Escreve o
Dinheiro Vivo: “Felizmente a questão de uma eventual saída do euro deixou de
ser um tema tabu. Há já hoje, em Portugal e no exterior, muita reflexão sobre
essa matéria. Para quem, como eu, não tem a religião do euro - ficou provado
que a participação no euro foi um desastre de grandes proporções, que põe em
causa a própria sobrevivência do nosso País -, é prioritário para Portugal sair
do euro, uma vez que não temos qualquer possibilidade de crescer rapidamente
dentro de uma zona monetária com uma moeda tão forte como é a moeda
europeia. Acho espantoso que os
defensores da nossa participação no euro, depois de terem sido completamente
desmentidos nas suas afirmações que aconselhavam a nossa participação na moeda
única, façam agora o seguinte raciocínio: "Como a participação no euro foi
um desastre, a partir de agora é que vai ser um êxito." O argumento é obviamente pouco inteligente e
revela uma incapacidade de análise crítica confrangedora, própria - como já
tive oportunidade de dizer - das nossas elites. E a afirmação é tanto mais
descabida quanto é certo que a nossa estrutura produtiva está hoje ainda muito
mais débil do que estava em 1992. Logo, mais alguns anos de moeda forte terão
um efeito muito mais devastador ainda do que tiveram nos quinze que decorreram
entre o início da caminhada para a moeda única e a crise actual. Quem considera
que temos possibilidade de estar no euro com a economia no estado de debilidade
em que actualmente se encontra, a meu ver, não sabe o que diz. Mas quando as questões
monetárias entram no domínio religioso, é impossível debater as coisas de forma
minimamente racional. Por isso, é confrangedora a incapacidade desses
dogmáticos do euro para refletirem sobre o desastre: não o da nossa saída, como
costumam ameaçar, mas daquele que resultará da nossa permanência na moeda
única.
A prioridade das
prioridades deve ser repor o equilíbrio na nossa estrutura produtiva entre
produção de bens transaccionáveis e não transaccionáveis. Um país como o nosso,
quando tem apenas - como na actualidade - 13% do PIB originado na indústria e
2% gerado no sector primário, não vai longe. Precisa de uma reindustrialização
urgente (incluindo neste termo o sector primário). Para tal é necessário um
grande golpe de rins, um intenso choque competitivo que, para ser susceptível
de ser suportado pela população, tem de provir necessariamente da
desvalorização cambial. De outra forma, o choque competitivo será de tal forma
doloroso do ponto de vista social que a população não o suportará. O País precisa também da emissão monetária
própria para permitir ao Estado evitar a bancarrota interna. E não só: a
emissão monetária própria é também necessária para amenizar os efeitos
negativos da desvalorização cambial, em particular sobre os mais endividados e
os de menores rendimentos. Mas a saída da zona euro não deve ser feita de
qualquer maneira. Deve ser controlada. Existiria aí, sim, um desastre se
fôssemos empurrados para fora do euro - situação que considero inevitável, se
persistirmos em manter-nos lá a todo o custo. Também não me parece viável nem
desejável, do ponto de vista político, a solução que alguns autores propõem de
uma saída de um dia para outro, que apanhe os cidadãos desprevenidos, após uma
preparação secreta. Tal seria politicamente inaceitável, exigiria certamente a
declaração de um estado de excepção e é mais do que duvidoso que se pudesse
manter o sigilo na preparação da saída. Por isso, a saída deve ser anunciada
simultaneamente pelas autoridades nacionais e comunitárias.

**SECÇÃO DE DADOS**.

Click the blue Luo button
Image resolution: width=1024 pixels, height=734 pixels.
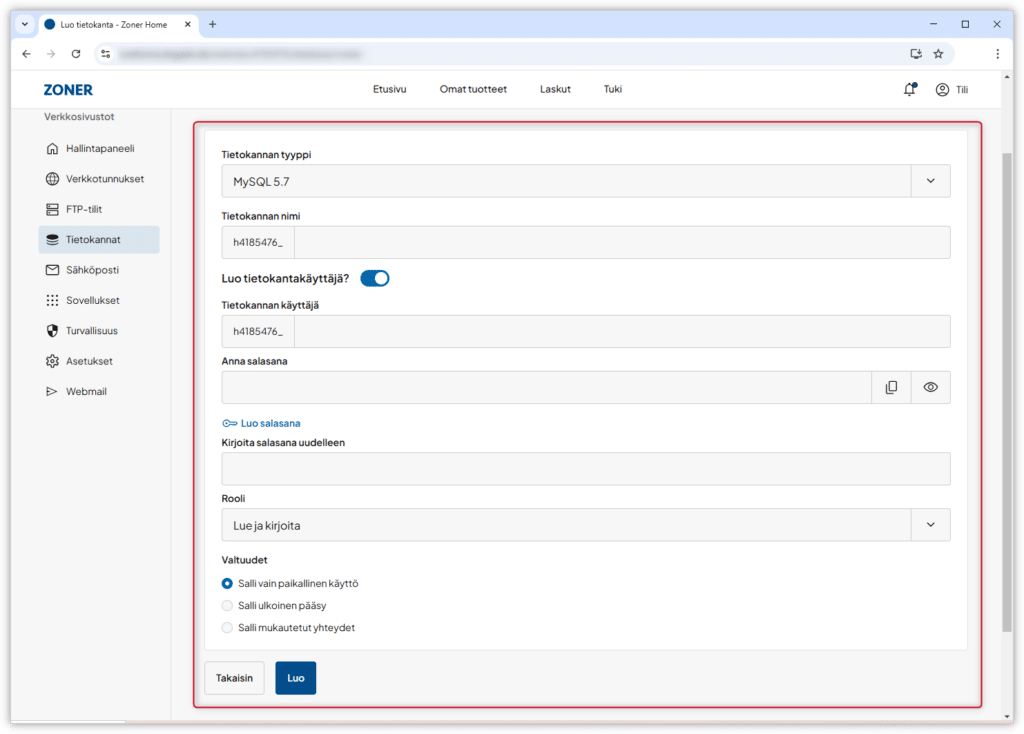coord(295,678)
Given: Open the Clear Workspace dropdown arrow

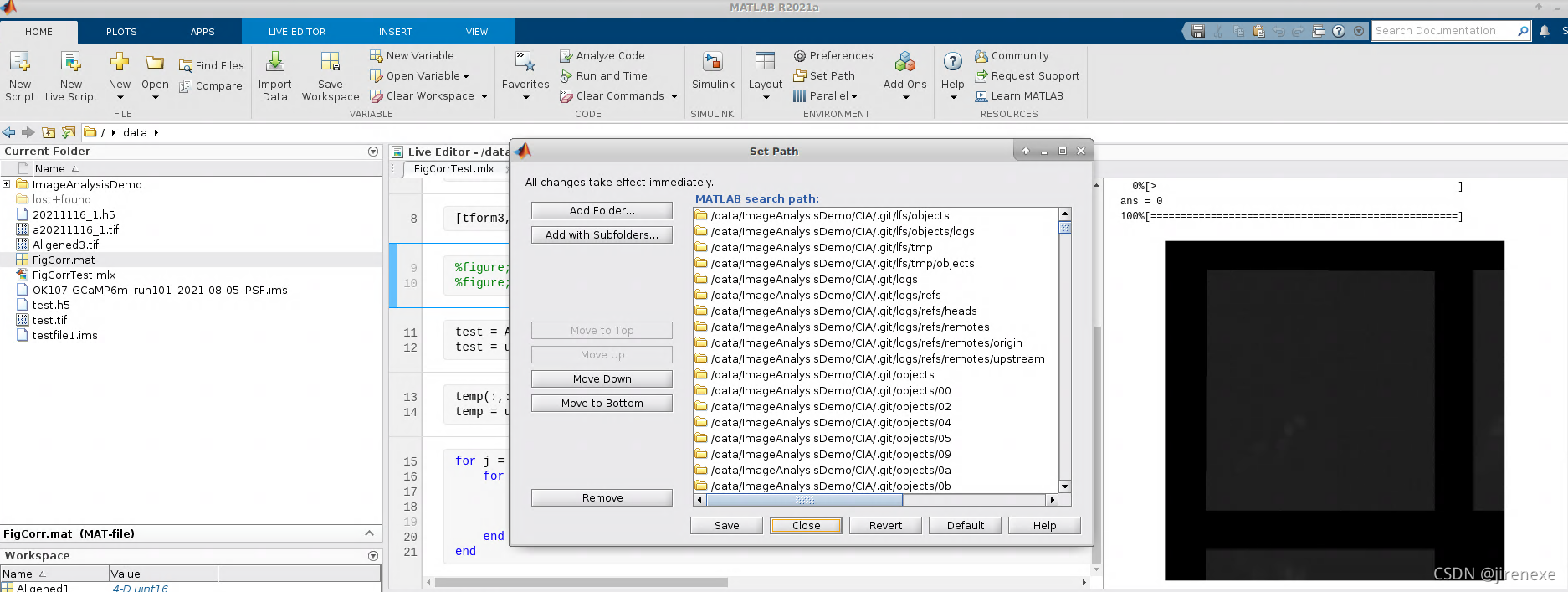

**O QUE SE PEDE**. No texto sobre a saída do euro, que problemas aponta a frase iniciada por "Tal seria politicamente inaceitável" à saída de um dia para outro, preparada em segredo? Enumere-os todos.

**RESPOSTA**.
- Seria politicamente inaceitável.
- Exigiria certamente a declaração de um estado de excepção.
- É mais do que duvidoso que se pudesse manter o sigilo na preparação da saída.